Private solution providers are first drawn to city areas with promising business cases. These areas are often characterised by high density, adequate target groups, little regulation and low entry costs. This means that only particular areas are targeted by providers, leaving less attractive areas and neighbourhoods neglected. However, these less attractive areas might be of particular interest to the public authorities in order to improve accessibility and inclusivity for all its citizens.

How can public authorities convince mobility providers to offer their services in less attractive areas?

Angelo Meuleman is the Innovation and Policy Director at Taxistop, a Belgian non-profit car-sharing and carpooling operator.

"A viable business case is particularly challenging for mobility providers to offer their solutions in areas that provide low business case potential.

Ways to solve this:

  • Make it a condition for providers that want to operate in the most attractive parts of the cities that they also have to offer their services in the less attractive parts.

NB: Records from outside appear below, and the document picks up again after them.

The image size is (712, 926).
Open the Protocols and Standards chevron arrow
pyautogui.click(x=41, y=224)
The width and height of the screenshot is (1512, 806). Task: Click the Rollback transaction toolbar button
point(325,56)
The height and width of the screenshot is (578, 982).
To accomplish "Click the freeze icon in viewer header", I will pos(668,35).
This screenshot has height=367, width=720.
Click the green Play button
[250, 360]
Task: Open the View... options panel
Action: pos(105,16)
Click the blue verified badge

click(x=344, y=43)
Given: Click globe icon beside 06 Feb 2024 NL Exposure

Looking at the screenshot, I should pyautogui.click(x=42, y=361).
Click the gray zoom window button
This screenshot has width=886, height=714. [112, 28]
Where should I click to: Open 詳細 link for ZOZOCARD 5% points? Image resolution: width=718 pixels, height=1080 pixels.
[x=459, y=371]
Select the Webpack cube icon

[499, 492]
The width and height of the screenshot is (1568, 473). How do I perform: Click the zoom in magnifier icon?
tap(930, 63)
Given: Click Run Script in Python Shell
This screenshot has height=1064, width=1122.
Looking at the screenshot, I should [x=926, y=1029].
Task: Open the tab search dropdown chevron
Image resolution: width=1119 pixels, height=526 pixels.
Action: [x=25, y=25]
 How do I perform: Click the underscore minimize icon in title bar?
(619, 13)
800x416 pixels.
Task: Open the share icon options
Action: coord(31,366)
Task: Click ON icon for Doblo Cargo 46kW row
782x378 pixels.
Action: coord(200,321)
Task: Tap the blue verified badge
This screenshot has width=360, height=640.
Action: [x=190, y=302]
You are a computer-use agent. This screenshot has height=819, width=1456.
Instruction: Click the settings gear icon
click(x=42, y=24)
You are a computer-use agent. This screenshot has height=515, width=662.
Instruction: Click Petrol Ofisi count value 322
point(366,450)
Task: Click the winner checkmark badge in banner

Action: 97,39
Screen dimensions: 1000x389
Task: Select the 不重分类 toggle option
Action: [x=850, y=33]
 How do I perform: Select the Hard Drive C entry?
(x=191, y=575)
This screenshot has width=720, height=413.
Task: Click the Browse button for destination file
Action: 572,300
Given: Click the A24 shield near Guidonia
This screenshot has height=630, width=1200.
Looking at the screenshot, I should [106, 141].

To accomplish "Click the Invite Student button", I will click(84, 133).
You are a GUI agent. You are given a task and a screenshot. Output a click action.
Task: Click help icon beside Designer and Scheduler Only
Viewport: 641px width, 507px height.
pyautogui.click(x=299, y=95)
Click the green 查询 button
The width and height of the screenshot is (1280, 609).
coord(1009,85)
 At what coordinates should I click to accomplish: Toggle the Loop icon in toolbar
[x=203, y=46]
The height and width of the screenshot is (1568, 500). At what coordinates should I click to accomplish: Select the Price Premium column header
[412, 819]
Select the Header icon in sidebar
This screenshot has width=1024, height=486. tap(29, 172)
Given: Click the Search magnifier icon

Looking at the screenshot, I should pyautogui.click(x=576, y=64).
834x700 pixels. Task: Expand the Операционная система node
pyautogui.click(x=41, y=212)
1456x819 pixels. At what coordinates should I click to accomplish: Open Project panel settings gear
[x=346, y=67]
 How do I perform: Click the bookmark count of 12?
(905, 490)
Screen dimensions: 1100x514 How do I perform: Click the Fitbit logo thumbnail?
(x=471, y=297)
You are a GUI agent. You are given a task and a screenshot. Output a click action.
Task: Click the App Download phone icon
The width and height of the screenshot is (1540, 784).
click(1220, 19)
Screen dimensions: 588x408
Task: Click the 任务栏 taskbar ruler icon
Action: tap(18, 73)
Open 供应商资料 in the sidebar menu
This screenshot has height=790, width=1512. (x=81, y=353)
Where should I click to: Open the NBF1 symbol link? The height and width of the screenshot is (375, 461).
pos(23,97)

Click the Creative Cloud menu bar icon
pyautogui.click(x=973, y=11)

  • Some smaller cities work with a minimum guaranteed revenue: if the operator does not get the min revenue, the city pays the difference. That gives the city an incentive to promote the service and use it themselves in order to avoid the cost."

DISCUSSION

Colin MurphyShared-Use Mobility Centre

Since there are some parking lots that are very attractive, one could make a deal with shared car operators. In order for them to access the most valuable parking areas in the city, they also have to provide their services in the less attractive areas. This would work along those lines of carbon credit.

Angelo MeulemanTaxi Stop

Brussels has a very smart car-sharing policy. If operators wants to put a car in a commercially attractive place, then they also have to place a car in a tough area of the city.

Yes, that kind of trade-off is important. Otherwise all the services end up in the wealthy/dense/well-connected areas.

The Brussels framework also makes it clear for the operators: There are 19 municipalities: operators don't want to negotiate 19 times so a clear framework is essential.